# [Task prompt]
Quote each of the following records verbatim, line for line, and leave the pictures out of your reply.

# [Excerpted records]
start
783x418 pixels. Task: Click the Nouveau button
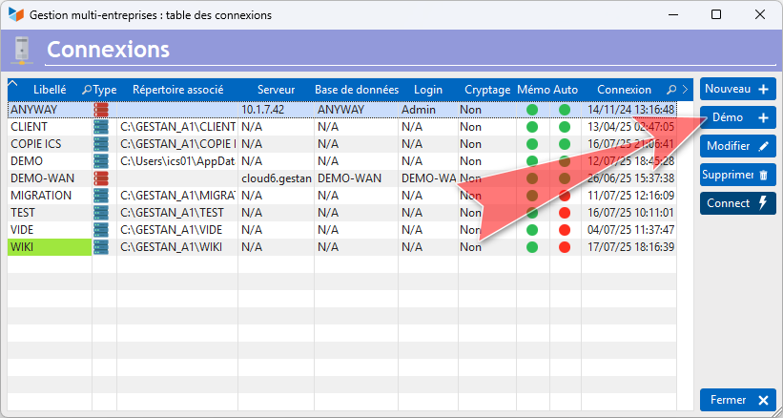click(x=738, y=89)
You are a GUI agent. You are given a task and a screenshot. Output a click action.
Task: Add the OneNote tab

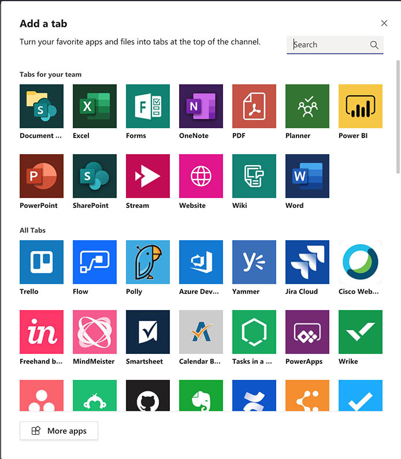tap(201, 106)
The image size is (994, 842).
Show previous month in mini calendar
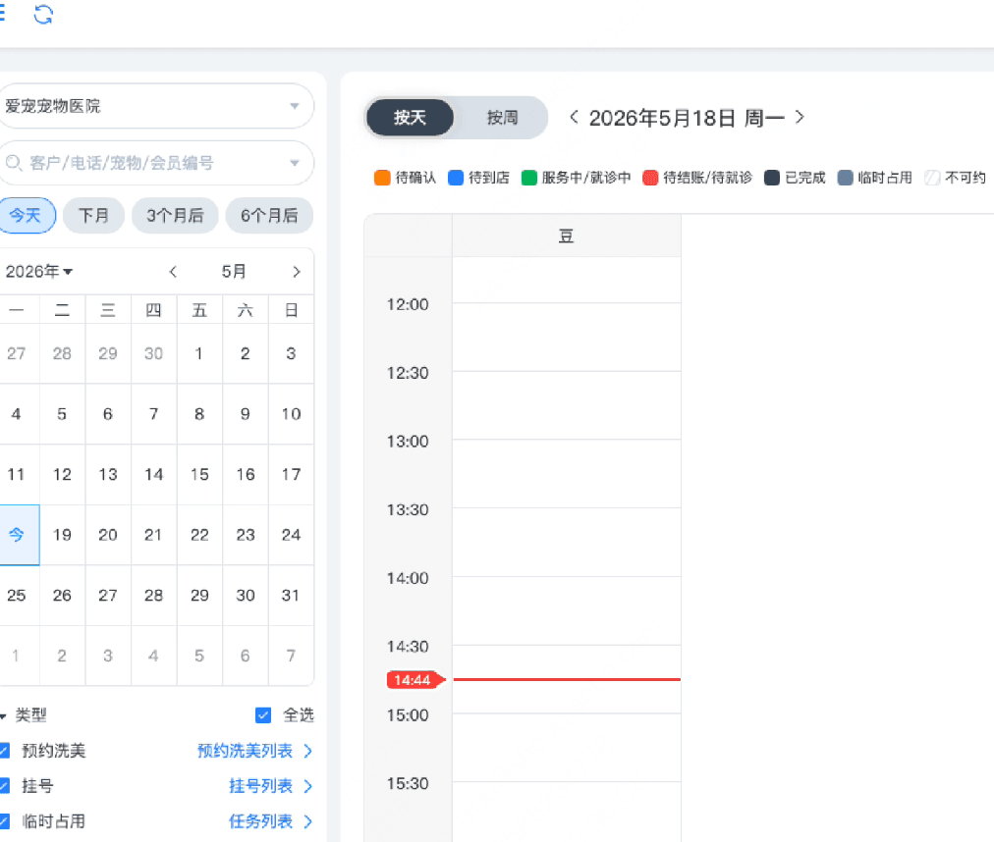[x=173, y=272]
end
# [Problem solution]
783x418 pixels. Task: Click the Nouveau button
click(x=738, y=89)
You are a GUI agent. You are given a task and a screenshot. Output a click action.
Task: Add the OneNote tab

tap(201, 106)
The image size is (994, 842).
Show previous month in mini calendar
[x=173, y=272]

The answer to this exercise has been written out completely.